I don't know where Rabbi Boteach went to school, but he refers to the War of Northern Aggression as "the Confederate rebellion." It wasn't. Secession was not rebellion, but then I don't expect the rabbi to acknowledge that fact. It wouldn't fit his mindset or agenda.
He states that whether or not the soldiers of the South believed in slavery or not, they fought to preserve it. A handful may well have, but for the majority that is complete hogwash. Slaveowners in the South have been estimated from as low as 6% to as much as 25% of the population, depending on whose figures you accept. For the sake of argument, let's take the higher figure. That means that, theoretically, 25% of the Southern folks may have owned slaves. If you happened to be among the 75% that did not own slaves, would you have gone to war and fought through four miserable, bloody, horrible years of war and accepted the privations you did so that two out of every ten of your neighbors could keep their slaves? I wouldn't. No reasonable person would have. And besides, all the Southern states would have had to do to keep the institution of slavery was to remain in the Union. Lincoln had already stated that he had no intention of bothering slavery where it already existed. So the Southern states did not leave the Union just so they could keep their slaves. In fact, Kentucky, Maryland, Missouri, and Delaware all stayed or were kept in the Union--and they kept their slaves until the 13th Amendment was passed after the War was over. The rabbi should have checked on some of this before he spouted. But, then, maybe he just hopes you will accept what he says as gospel and not check it out yourselves.

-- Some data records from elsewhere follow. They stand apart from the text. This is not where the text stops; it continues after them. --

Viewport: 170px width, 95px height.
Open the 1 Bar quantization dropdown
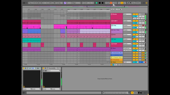[60, 3]
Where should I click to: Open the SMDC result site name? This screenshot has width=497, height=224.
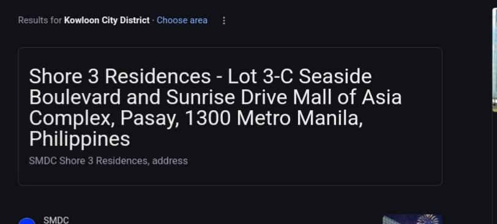pos(56,220)
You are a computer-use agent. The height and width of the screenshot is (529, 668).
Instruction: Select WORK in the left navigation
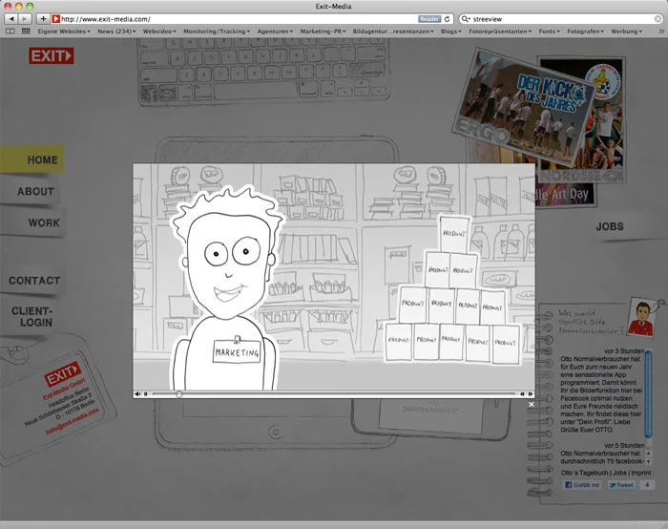[x=43, y=223]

He has trouble with "Confederate hero worship" but seems to have no problem with Union hero worship. He goes on to tell us that the "really great men" in the War were Lincoln, Sherman, and Grant, who "ultimately freed the slaves from bondage." Oh, come on now! None of these three ever legitimately freed a single slave. Lincoln's infamous Emancipation Proclamation supposedly freed slaves in Confederate territory, where he had no jurisdiction, but slaves in Union territory were left in bondage until the 13th Amendment. In other words, he freed 'em where he couldn't and didn't bother freeing 'em where he could! Some "emancipation!" All three, Lincoln, Sherman, and Grant were notoriously racist in their outlooks, but then we're not supposed to notice that.
The rabbi says that the cause of the Confederacy was no more noble than is the cause for which terrorist Abu Musab Al Zarqawi is fighting for today in Baghdad. Then he hastens to inform us that he is not equating Confederate leadership to terrorists. Cow chips! He just did exactly that whether he admits it or not. He didn't say it outwardly but he planted the thought for people to pick up on--infinitely more devious. Later on he states that he would never compare the Confederate flag to the Nazi flag--more subtle innuendo on his part.
I will agree that extreme hero worship is a form of idolatry. God alone should be worshipped, not men. That does not mean, however, that Southern folks should not revere and respect men like Lee, Jackson, and Davis. These were good men, deserving of honour and respect. We don't worship them. And, speaking of idolatry, what can you say for what the North has done with Lincoln? He has been enthroned as a secular deity much moreso than has Jefferson Davis or General Lee. It would be nice if the rabbi would acknowledge that. I suppose at this point, I could call on the rabbi to exercise a little Christian charity--well, no, I guess not, all things considered.